VwSen-106449/8/Br, VwSen-106450/9/Br Linz, am 3. August 1999

DVR.0690392

E R K E N N T N I S

Der unabhängige Verwaltungssenat des Landes Oberösterreich erkennt durch seine 2. Kammer unter dem Vorsitz von Dr. Langeder sowie den Berichter Dr. Bleier und den Beisitzer Dr. Guschlbauer über die Berufungen des Herrn I gegen die Straferkenntnisse der Bezirkshauptmannschaft Gmunden, vom 11. Mai 1999, Zl. VerkR96-8895-1998 und VerkR96-7520-1998, zu Recht:

I. Den Berufungen wird Folge gegeben; die angefochtenen Straferkenntnisse werden behoben und die Verwaltungsstrafverfahren nach § 45 Abs.1 Z1 VStG eingestellt.

Rechtsgrundlage:

§ 66 Abs. 4 Allgemeines Verwaltungsverfahrensgesetz BGBl.Nr. 51/1991 zuletzt geändert durch BGBl. Nr. 158/1998 - AVG iVm § 24, § 45 Abs.1 Z1, § 51 Abs.1, § 51e Abs.2 Z1 Verwaltungsstrafgesetz, BGBl. Nr. 52/1991 zuletzt geändert durch, BGBl.Nr. 158/1998 - VStG;

II. Es entfallen sämtliche Verfahrenskostenbeiträge.

Rechtsgrundlage:

§ 66 Abs.1 VStG.

Entscheidungsgründe:

1. Die Bezirkshauptmannschaft Gmunden hat mit den oben bezeichneten Straferkenntnissen wider den Berufungswerber wegen der Übertretung nach § 1 Abs.3 iVm § 37 Abs.3 Z1 Führerscheingesetz - FSG Geldstrafen von je 20.000 S (1453,46 Euro) und für den Nichteinbringungsfall je zwanzig Tage Ersatzfreiheitsstrafe verhängt, weil er am 27. November 1998 um 21.15 Uhr den Pkw mit dem Kennzeichen auf dem Parkplatz L Nord der A1 gelenkt habe, obwohl er nicht im Besitz einer gültigen Lenkberechtigung für die Klasse B gewesen sei und

weil er am 2. Oktober 1998 gegen 22.00 Uhr den Pkw mit dem Kennzeichen auf der Westautobahn A1 in Richtung Salzburg gelenkt habe, wobei im Zuge einer Verkehrskontrolle auf dem Parkplatz Lindach-Nord, Höhe Strkm 212,0 festgestellt worden sei, daß er das Fahrzeug ohne sich im Besitz einer Lenkberechtigung der Klasse B zu befinden gelenkt habe.

(Hinsichtlich des letztgenannten Straferkenntnisses wurde im Punkt 1. ein weiterer, jedoch in die Zuständigkeit eines Einzelmitgliedes des Oö. Verwaltungssenates fallender Tatbestand zur Last gelegt)

Die Erstbehörde ging in ihrer Entscheidung weder von der Gültigkeit der Heereslenkberechtigung aus, weil bei den vom Berufungswerber getätigten Fahrten kein Zusammenhang mit § 2 Wehrgesetz 1990 vorgelegen habe, noch auf das Faktum der aufrechten deutschen Fahrerlaubnis ein.

——

- **Details zur Aufgabe**
Kopieren Sie aus dem Textauszug wörtlich die Passage von „I. Den Berufungen“ bis „Z1 VStG eingestellt.“. Die Datensätze haben mit dem Textauszug nichts zu tun.

——

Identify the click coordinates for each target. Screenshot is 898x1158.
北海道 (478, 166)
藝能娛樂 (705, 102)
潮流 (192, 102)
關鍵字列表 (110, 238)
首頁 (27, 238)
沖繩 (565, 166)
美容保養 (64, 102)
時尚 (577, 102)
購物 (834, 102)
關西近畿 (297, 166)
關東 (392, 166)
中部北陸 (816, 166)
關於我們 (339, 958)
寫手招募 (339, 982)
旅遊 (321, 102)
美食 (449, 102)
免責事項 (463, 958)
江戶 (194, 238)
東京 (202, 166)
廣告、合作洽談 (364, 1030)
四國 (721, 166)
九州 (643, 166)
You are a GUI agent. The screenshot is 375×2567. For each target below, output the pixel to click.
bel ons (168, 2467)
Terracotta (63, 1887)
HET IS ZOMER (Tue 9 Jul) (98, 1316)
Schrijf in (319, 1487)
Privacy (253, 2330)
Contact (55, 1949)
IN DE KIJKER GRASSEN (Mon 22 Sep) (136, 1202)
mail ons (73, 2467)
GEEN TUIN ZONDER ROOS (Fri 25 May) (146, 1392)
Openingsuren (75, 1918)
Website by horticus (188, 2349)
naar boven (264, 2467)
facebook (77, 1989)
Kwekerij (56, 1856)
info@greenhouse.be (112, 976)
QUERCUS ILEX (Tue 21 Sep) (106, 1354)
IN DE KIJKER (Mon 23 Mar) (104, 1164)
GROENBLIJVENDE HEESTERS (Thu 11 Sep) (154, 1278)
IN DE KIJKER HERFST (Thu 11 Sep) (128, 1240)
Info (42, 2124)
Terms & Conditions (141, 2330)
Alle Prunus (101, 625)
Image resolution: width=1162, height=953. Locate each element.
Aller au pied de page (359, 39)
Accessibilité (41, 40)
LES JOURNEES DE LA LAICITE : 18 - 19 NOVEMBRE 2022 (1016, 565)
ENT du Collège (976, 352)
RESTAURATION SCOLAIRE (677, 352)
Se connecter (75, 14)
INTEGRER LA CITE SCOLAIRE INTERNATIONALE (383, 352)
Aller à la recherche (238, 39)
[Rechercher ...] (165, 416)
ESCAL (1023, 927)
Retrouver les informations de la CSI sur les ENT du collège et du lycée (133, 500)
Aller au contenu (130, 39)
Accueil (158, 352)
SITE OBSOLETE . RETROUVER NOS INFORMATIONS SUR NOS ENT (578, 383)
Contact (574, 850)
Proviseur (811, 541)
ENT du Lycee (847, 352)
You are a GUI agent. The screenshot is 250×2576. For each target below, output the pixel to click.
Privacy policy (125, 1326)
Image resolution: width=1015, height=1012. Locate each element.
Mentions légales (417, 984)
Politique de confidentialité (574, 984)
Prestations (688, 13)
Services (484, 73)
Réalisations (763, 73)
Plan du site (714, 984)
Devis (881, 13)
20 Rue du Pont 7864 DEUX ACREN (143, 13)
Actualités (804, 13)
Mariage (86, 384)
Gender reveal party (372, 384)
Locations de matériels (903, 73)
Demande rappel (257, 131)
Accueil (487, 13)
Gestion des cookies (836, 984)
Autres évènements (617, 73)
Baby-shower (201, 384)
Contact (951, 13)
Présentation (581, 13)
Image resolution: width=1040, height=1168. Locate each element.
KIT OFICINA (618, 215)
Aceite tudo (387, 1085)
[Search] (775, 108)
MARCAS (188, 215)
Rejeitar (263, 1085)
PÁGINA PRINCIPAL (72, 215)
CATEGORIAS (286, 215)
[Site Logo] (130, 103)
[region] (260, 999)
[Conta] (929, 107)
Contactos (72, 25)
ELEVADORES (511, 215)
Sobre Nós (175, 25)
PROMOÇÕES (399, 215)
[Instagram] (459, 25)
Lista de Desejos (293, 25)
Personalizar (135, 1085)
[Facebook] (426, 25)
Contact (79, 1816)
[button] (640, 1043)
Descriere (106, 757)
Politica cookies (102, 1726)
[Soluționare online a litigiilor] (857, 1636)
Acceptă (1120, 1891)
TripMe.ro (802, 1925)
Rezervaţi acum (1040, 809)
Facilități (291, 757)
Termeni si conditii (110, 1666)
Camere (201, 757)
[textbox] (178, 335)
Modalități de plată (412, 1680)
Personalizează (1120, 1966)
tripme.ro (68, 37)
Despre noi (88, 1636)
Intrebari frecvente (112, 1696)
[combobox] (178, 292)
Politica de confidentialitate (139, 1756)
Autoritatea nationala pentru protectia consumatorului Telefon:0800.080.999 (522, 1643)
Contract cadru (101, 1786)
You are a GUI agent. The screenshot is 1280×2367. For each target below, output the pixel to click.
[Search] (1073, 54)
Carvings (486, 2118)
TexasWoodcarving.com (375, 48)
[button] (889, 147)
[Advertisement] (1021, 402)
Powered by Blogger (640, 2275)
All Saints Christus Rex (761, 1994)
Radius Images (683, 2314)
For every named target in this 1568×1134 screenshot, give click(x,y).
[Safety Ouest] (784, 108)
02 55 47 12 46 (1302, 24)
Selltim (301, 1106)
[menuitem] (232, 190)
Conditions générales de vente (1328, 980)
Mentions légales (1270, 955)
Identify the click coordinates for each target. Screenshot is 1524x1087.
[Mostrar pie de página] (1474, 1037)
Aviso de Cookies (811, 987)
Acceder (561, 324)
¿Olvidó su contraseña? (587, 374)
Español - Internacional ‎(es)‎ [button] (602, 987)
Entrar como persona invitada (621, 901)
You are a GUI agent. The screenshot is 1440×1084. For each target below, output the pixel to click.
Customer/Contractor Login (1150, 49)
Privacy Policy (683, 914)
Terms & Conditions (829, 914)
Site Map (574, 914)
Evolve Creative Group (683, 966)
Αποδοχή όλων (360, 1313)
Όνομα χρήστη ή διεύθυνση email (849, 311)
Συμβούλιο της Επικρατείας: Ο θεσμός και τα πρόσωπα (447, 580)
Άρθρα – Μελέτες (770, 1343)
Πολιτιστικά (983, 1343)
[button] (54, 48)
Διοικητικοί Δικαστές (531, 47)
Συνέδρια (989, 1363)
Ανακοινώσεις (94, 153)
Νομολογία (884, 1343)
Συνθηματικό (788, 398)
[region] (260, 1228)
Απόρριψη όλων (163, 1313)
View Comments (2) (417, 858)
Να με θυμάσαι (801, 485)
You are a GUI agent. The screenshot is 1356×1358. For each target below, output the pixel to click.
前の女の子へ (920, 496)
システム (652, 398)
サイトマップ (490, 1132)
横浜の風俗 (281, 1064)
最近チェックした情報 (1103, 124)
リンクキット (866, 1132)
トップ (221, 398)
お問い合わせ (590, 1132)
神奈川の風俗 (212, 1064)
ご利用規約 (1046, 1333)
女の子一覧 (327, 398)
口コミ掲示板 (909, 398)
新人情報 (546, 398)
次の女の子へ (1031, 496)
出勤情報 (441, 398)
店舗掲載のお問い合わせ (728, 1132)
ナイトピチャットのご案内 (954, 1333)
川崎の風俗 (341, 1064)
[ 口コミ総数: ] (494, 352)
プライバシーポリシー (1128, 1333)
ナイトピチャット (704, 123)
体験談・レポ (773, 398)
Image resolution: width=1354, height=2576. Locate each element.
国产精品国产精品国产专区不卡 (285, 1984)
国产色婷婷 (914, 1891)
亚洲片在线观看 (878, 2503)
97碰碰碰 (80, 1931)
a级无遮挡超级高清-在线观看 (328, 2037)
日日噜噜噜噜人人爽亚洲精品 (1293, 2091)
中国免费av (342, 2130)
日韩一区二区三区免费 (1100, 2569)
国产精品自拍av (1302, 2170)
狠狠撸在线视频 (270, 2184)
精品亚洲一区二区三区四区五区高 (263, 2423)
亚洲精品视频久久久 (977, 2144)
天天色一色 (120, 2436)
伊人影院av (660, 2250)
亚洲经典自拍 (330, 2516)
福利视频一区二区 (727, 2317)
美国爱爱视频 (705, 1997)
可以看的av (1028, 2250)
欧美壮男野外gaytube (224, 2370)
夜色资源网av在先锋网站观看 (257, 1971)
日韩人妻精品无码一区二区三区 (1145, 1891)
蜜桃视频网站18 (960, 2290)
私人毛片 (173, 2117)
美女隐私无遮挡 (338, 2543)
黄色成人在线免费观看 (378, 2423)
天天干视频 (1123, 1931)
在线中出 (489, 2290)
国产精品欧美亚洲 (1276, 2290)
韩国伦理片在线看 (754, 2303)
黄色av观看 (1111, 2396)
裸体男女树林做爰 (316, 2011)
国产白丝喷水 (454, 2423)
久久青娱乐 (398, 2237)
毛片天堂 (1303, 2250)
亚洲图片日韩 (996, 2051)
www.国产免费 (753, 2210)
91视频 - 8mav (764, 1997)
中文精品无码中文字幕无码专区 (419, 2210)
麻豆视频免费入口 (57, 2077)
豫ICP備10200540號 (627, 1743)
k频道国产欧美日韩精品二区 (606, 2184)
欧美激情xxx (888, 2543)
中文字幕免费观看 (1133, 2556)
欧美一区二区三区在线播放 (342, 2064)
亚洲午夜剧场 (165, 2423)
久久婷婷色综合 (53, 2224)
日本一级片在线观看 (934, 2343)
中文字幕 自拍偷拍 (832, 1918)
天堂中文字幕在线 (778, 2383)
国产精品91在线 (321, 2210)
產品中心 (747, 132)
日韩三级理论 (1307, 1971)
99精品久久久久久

——

- **Gelöste Aufgabe**
I. Den Berufungen wird Folge gegeben; die angefochtenen Straferkenntnisse werden behoben und die Verwaltungsstrafverfahren nach § 45 Abs.1 Z1 VStG eingestellt.